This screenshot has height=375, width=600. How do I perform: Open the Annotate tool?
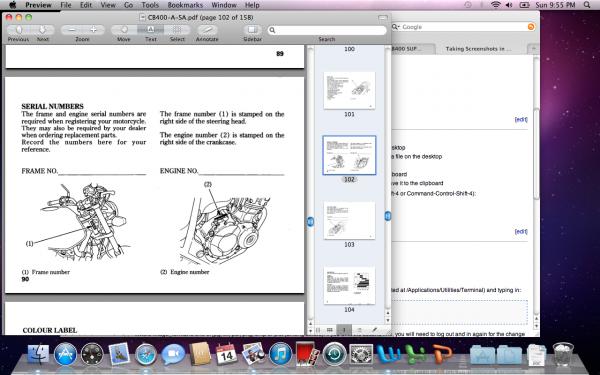click(x=207, y=30)
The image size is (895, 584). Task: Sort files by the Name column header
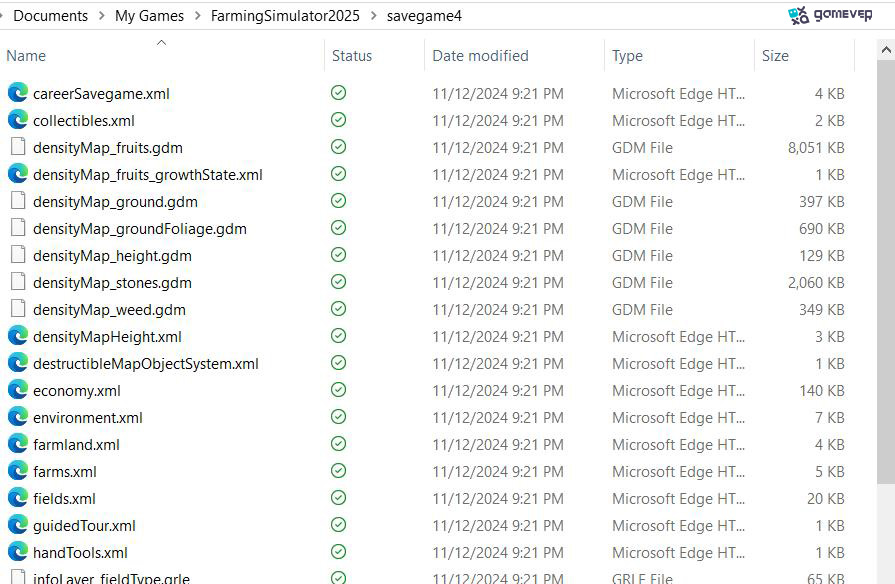pyautogui.click(x=26, y=56)
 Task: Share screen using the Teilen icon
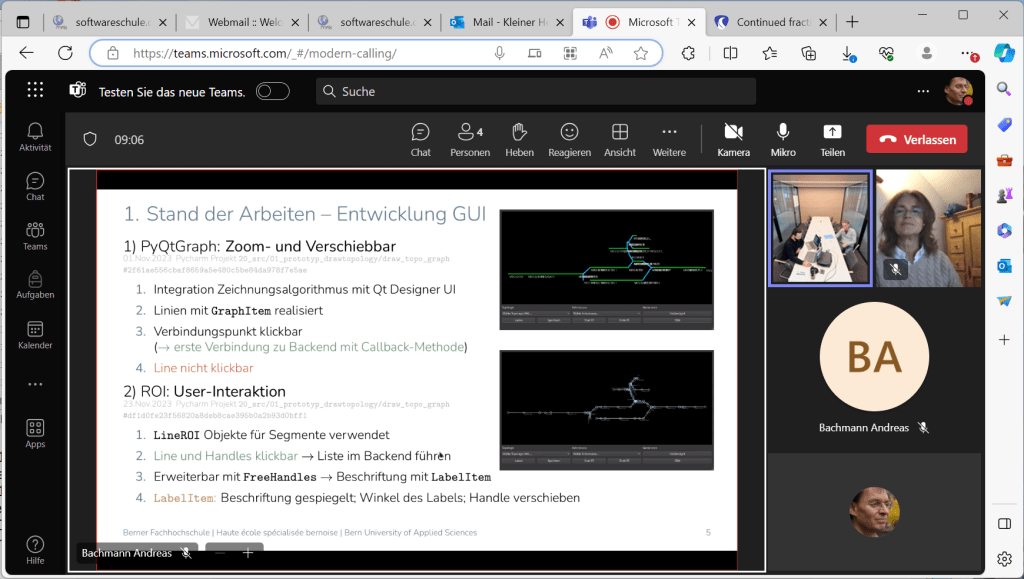click(x=832, y=139)
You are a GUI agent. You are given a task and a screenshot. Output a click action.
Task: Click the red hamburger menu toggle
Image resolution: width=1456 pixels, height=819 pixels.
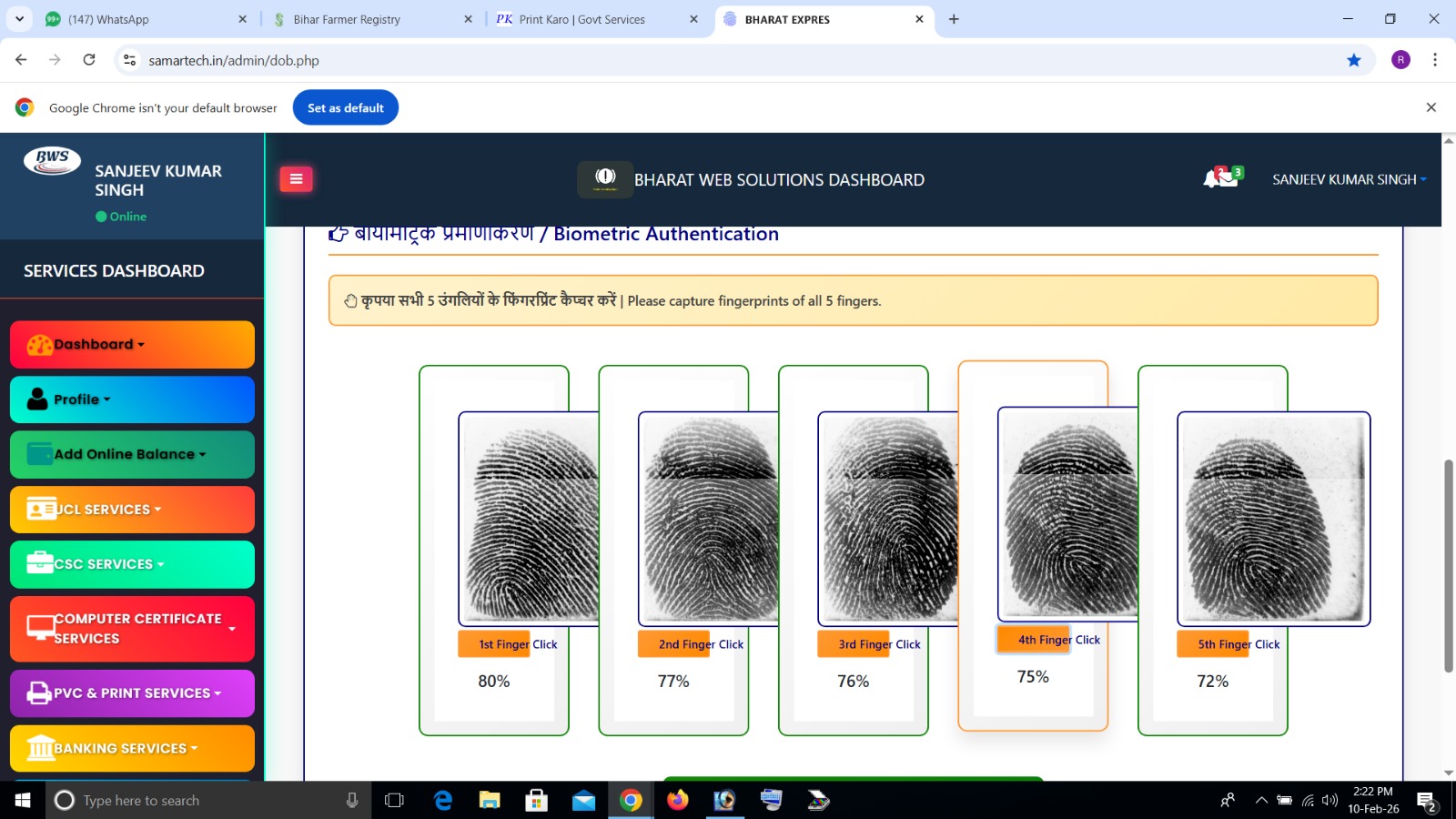(296, 179)
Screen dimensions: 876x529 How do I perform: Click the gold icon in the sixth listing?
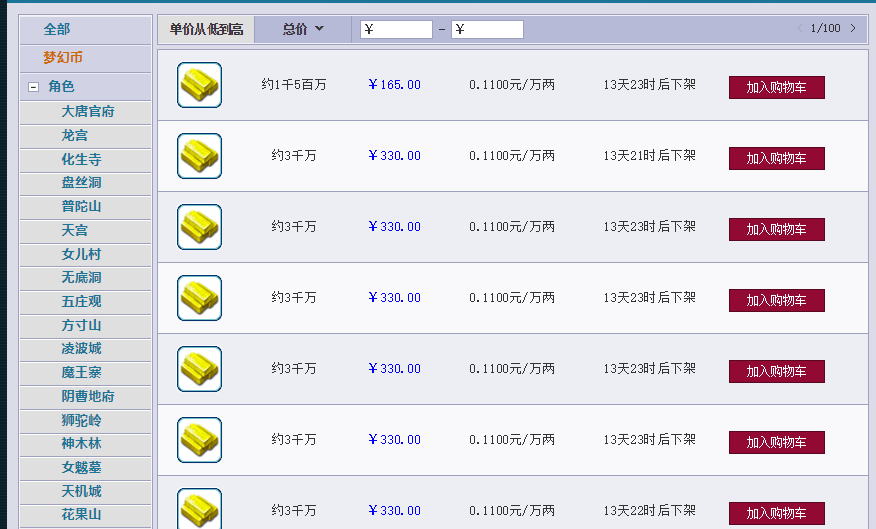(x=199, y=440)
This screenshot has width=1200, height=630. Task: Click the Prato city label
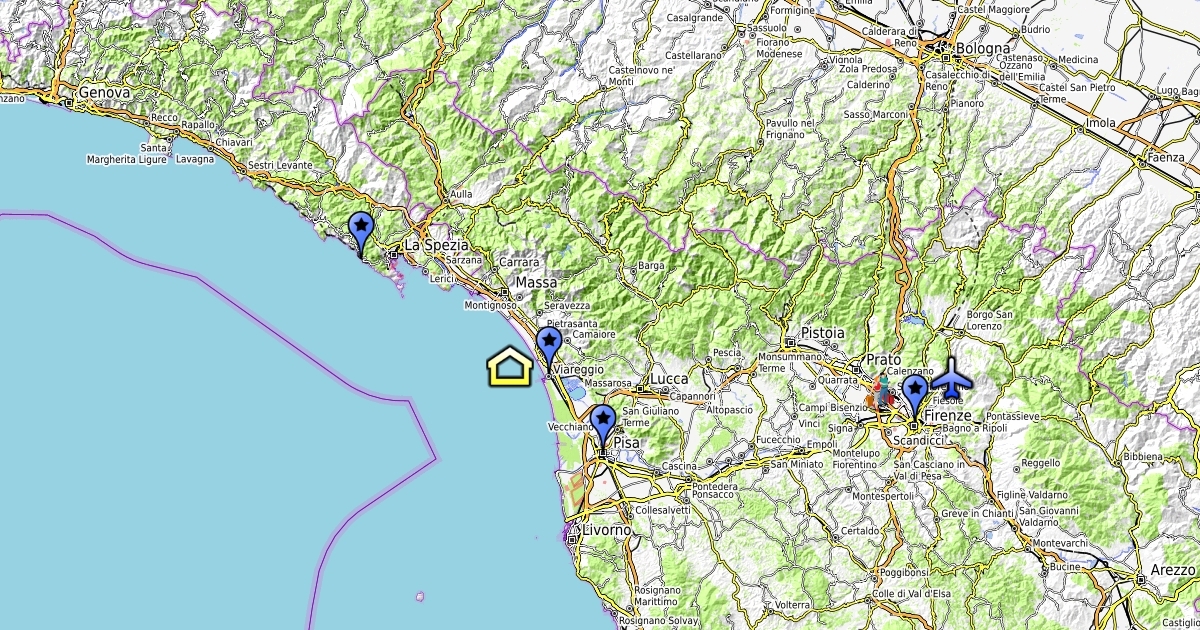point(884,359)
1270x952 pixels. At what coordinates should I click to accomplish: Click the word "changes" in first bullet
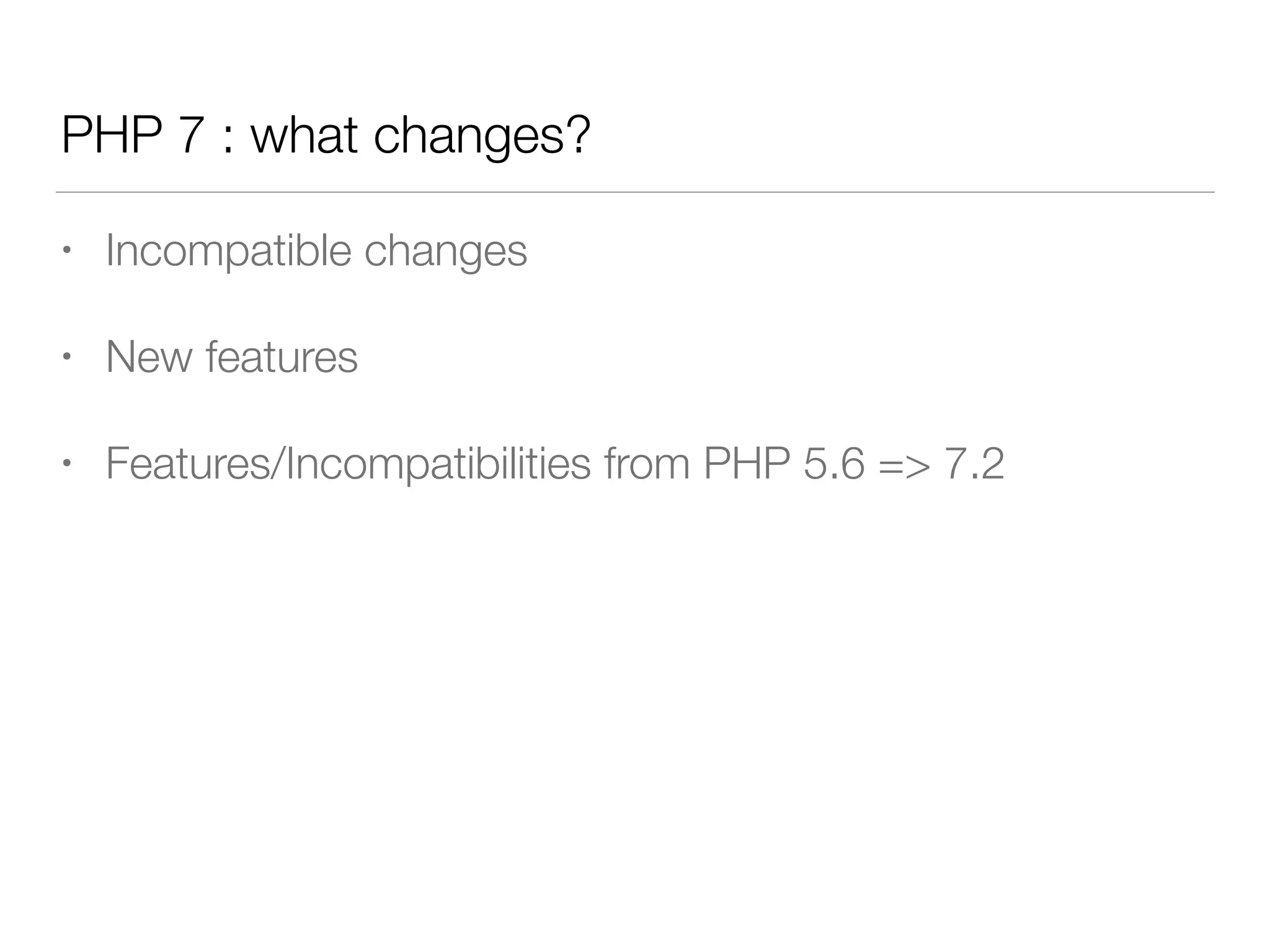pos(445,252)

Work to complete:
Transcribe the lines that run from the line bearing "Task: Click the red hamburger menu toggle" through the last line of the data. Keep the wording exact and leave out every picture.

Problem solution:
Task: Click the red hamburger menu toggle
Image resolution: width=1456 pixels, height=819 pixels.
(296, 179)
Screen dimensions: 876x529 How do I perform: Click the gold icon in the sixth listing?
(x=199, y=440)
This screenshot has width=1200, height=630. Task: Click the Prato city label
point(884,359)
1270x952 pixels. At what coordinates should I click to accomplish: Click the word "changes" in first bullet
pos(445,252)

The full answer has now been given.